As 2008 moved into 2009…
…a few notable 2008 movies were not released in San Antonio until 2009:
The Class – Laurent Cantet’s film is the farthest cinéma vérité technique can be extended before becoming documentary. Like the teacher Francois Begaudeau, on whose autobiographical book the film is based, the students in the Parisian multi-ethnic, inner-city junior high school, other teachers, and administrators play fictionalized versions of themselves – often extemporaneously. What emerges is a valuable dialog about the challenges of social and educational responsibility in an age of multicultural diversity and widening class divisions.

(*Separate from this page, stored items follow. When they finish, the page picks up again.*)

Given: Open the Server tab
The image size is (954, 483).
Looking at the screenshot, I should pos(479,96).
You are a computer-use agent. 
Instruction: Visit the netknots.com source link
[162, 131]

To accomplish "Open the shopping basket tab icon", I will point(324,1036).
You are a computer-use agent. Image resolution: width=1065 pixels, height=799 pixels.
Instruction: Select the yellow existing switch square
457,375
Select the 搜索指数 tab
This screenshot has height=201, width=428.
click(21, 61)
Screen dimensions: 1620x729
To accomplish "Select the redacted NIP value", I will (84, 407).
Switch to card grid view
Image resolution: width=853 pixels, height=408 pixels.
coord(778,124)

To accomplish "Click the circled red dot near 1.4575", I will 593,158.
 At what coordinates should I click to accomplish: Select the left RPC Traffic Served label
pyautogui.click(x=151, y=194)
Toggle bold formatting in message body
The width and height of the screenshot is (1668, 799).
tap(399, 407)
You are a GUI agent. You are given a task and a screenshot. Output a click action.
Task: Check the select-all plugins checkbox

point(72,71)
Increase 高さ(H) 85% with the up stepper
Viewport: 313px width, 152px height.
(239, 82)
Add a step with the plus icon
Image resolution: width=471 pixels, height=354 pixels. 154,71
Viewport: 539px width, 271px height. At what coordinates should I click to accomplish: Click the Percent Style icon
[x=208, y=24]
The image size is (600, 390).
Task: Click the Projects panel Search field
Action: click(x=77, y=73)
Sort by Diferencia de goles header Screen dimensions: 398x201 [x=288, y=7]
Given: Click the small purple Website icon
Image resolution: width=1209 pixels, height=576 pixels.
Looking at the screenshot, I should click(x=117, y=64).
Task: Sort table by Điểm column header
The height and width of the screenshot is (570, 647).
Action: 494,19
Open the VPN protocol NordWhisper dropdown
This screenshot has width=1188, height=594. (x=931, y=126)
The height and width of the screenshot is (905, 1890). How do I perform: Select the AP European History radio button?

Henry Poole Is Here – Mark Pellington’s amazing gem of a movie allows Luke Wilson to shine in the performance of his career to date (taking into account his wonderful turns in Wes Anderson’s repertoire). Henry Poole is dying and plans to waste away in the solitude and emptiness of a crumbling suburban tract house he’s bought for cash. A neighbor sees the face of Jesus in a stain on the stucco. What ensues grows out of human, not abstract religious, transformation.
Wendy and Lucy – Oh my god!! Brilliant, depressing, devastating, true. When left with no support from family, no money hence no transportation, a young woman must abandon her dog, her only companion, to hop a freight train – for what…? Kelly Reichardt’s little 80-minute jewel of a movie features Michelle Williams in what essentially amounts to an almost silent, one-woman performance.
(Courtney Hunt’s Frozen River opened here in 2008, but deserves a second mention in the context of Wendy and Lucy. Another film that confronts the jarring juxtaposition between the relative comfort in which those of us with even modest means live and the toll the daily grind of subsistence survival exacts. Melissa Leo seamlessly inhabits her role as the single mother for whom any one camel’s straw will mean devastation.)
One last note about 2008. There were a few excellent documentaries in 2009, but nothing to hold a candle to the two brilliantly poetic works that emerged last year. John Marsh’s Man on Wire documents Philippe Petit’s 1974 awe inspiring tightrope walk across the tops of the still unfinished World Trade Center towers. Werner Herzog’s rumination on Antarctica’s McMurdo Station in Encounters at the End of the World stuns visually and philosophically as it reveals hitherto unknown deep sea wonders while confronting our collective global nihilism. To not screen these two films is to risk compromising your humanity.